| 
            
			 After a three-month trial in which hundreds of witnesses testified 
			and thousands of pieces of evidence were presented, jurors 
			deliberated for about a day and a half, then found Holmes guilty on 
			all 165 counts against him. The panel of nine women and three men 
			rejected the defense's claim that he was legally insane. 
			 
			Before the jury was called in at around 4:00 p.m. local time (1800 
			EDT), Arapahoe County District Court Judge Carlos Samour warned the 
			packed public gallery to refrain from emotional outbursts. In a 
			hushed courtroom, he began reading the guilty verdicts and did not 
			finish until more than an hour later. 
			 
			Families of the victims who were in court smiled as one guilty 
			verdict after another was read, clasping hands and clapping each 
			other on the back. 
			 
			Holmes showed no reaction. Wearing a blue, long-sleeved shirt and 
			tan slacks, and tethered to the floor, he stood beside his 
			court-appointed attorneys, looking straight ahead with his hands in 
			his pockets. 
			 
			Outside, Jansen Young, whose 26-year-old boyfriend Jonathan Blunk 
			was killed in the theater, told reporters, "I felt so much relief. I 
			just felt closure." Young said she was pushing for Holmes to get the 
			death penalty. 
			  Monday is the third anniversary of the massacre, and some people 
			hailed the verdict on social media, many using the Twitter hashtag 
			#AuroraStrong. 
			 
			"My community and I can breathe a little more easily now," said one 
			message. 
			 
			"Justice is served," read another. 
			 
			Samour told the jurors to return on Wednesday. The trial now enters 
			the punishment phase, when they must determine whether Holmes, 27, 
			should be put to death or serve a mandatory life sentence with no 
			possibility of parole. 
			 
			That process is expected to last until late August, with both sides 
			bringing a fresh round of witnesses. 
			 
			Prosecutors are likely to call survivors or relatives of those 
			killed, some of whom had called for Holmes to be executed. 
			 
			The defense team could call witnesses including more mental health 
			professionals, and possibly even Holmes' parents, Arlene and Bob, 
			who have attended court for most of the trial. 
			 
			The defense had conceded that Holmes was the shooter, but presented 
			expert witnesses who testified that the former neuroscience student 
			was not in control of his actions because he suffered from 
			schizophrenia and heard voices ordering him to kill. 
			 
			The prosecution called two court-appointed psychiatrists who 
			concluded that Holmes was legally sane when he plotted and carried 
			out the rampage at a multiplex in the Denver suburb of Aurora. 
			 
			"HE DID THIS" 
			 
			District Attorney George Brauchler said the gunman was unusually 
			intelligent but socially inept, and harbored a long-standing hatred 
			of humanity. 
			 
			He said the defendant could not take it when he did poorly on exams 
			at the University of Colorado, and broke up with the only girlfriend 
			with whom he had ever been intimate. 
			
			  
			
            [to top of second column]  | 
            
             
            
			  
			The prosecution argued that Holmes' detailed preparations for the 
			attack showed that he knew what he was doing, and knew it was wrong. 

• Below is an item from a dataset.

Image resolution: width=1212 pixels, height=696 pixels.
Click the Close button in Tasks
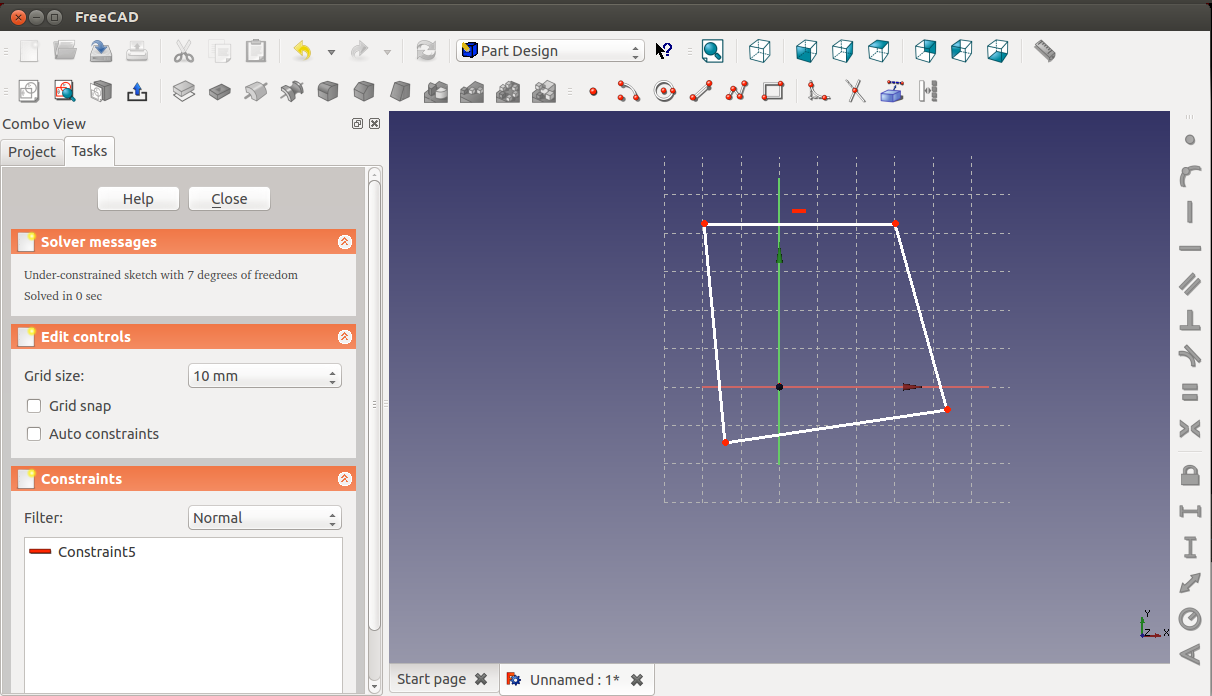pos(229,199)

			They presented evidence about his purchases of guns, and showed how 
			he conducted online research into bomb-making so he could booby-trap 
			his apartment before he left for the cinema. 
			
			Holmes rigged the bombs and turned loud music on the stereo, hoping 
			someone would open the door and trigger a deadly blast. The devices 
			were later defused by a police bomb squad. 
			 
			During the trial dozens of wounded survivors testified about how 
			they hid behind plastic chairs from the hail of bullets, and 
			stumbled over the bodies of loved ones as they tried to flee. 
			 
			Brauchler's voice broke as he showed photographs of the dead during 
			his closing argument. 
			 
			"That guy, sitting right there," he said, pointing at Holmes. "He 
			did this." 
			 
			Holmes bought a ticket for the screening at Aurora's Century 16 
			multiplex before slipping out to his car behind the building and 
			changing into what prosecutors called a "kill suit" of ballistic 
			helmet, gas mask, and head to toe body armor. 
			 
			He returned and lobbed a teargas canister into the theater, then 
			opened fire with a semiautomatic rifle, pump action shotgun and 
			pistol. He was listening to loud techno music on headphones at the 
			time, "to block out the screams," the prosecution said. 
			 
			Holmes declined to testify in his own defense, but jurors did watch 
			more than 22 hours of a videotaped sanity examination conducted by 
			one of the two court-appointed psychiatrists. 
			 
			In the video, Holmes confirmed most of the details of the mass 
			shooting, including his weapons purchases and his plan to draw 
			police and other first responders away from the theater by blowing 
			up his apartment. 
			
			  
			
			
			  
			
			 
			The jury also heard emails that Holmes sent to his parents 
			discussing everyday topics, including the weather and a savings 
			account, all while he was steadily amassing "overwhelming" 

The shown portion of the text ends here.